_Challenge_
Rewrite every line of the entries below, requests included, from the line containing "How do I perform: Click" through the end of the entries, with both that line and the last one included. Multiply each coordinate in the answers by 1.45, round to whole numbers with halves rounded up, and leave the pictures out.

_Material for this exercise_
=======
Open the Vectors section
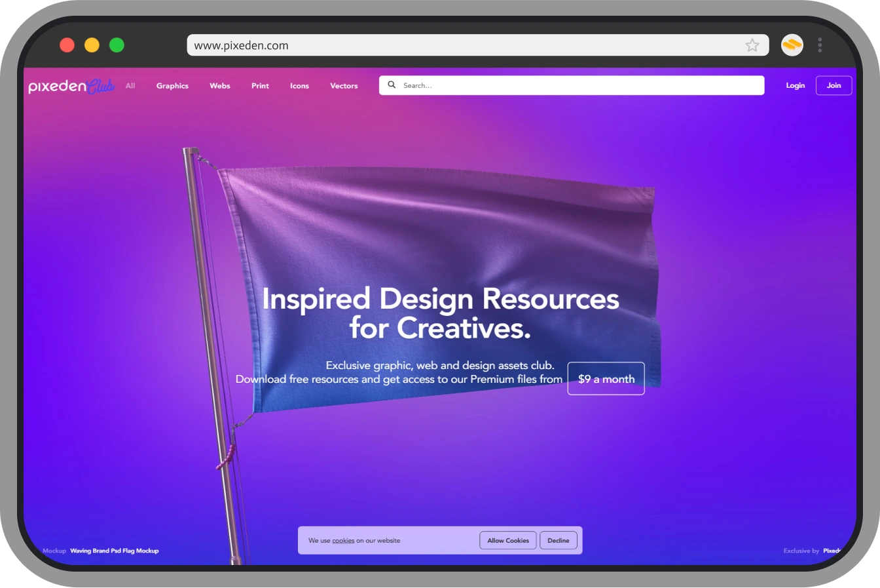 [x=344, y=86]
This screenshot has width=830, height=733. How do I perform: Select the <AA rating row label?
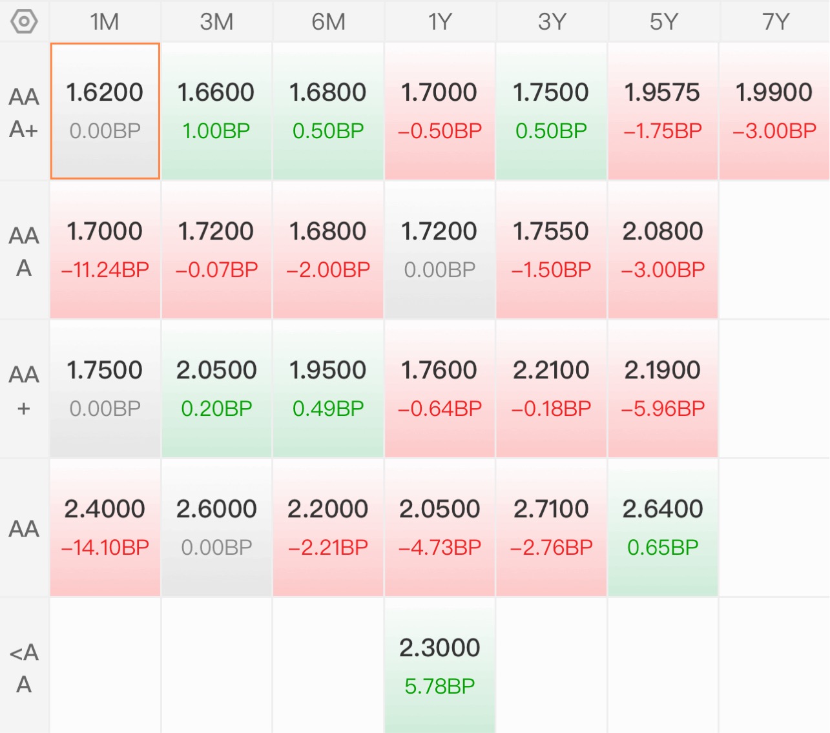point(24,667)
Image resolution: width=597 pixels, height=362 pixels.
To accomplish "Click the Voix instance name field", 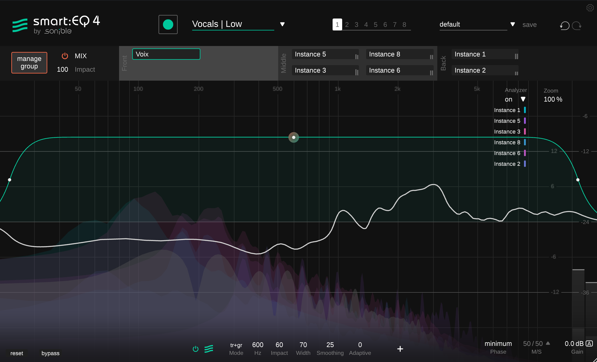I will pos(166,54).
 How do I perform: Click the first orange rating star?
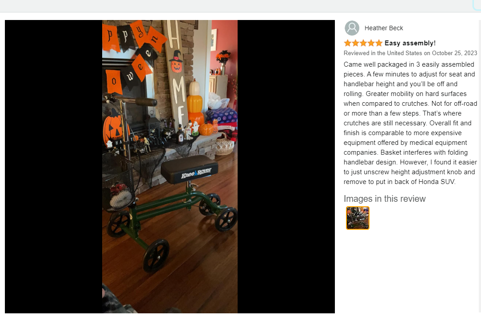347,43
=======
_Reply_
 How do I perform: Click the first orange rating star?
503,62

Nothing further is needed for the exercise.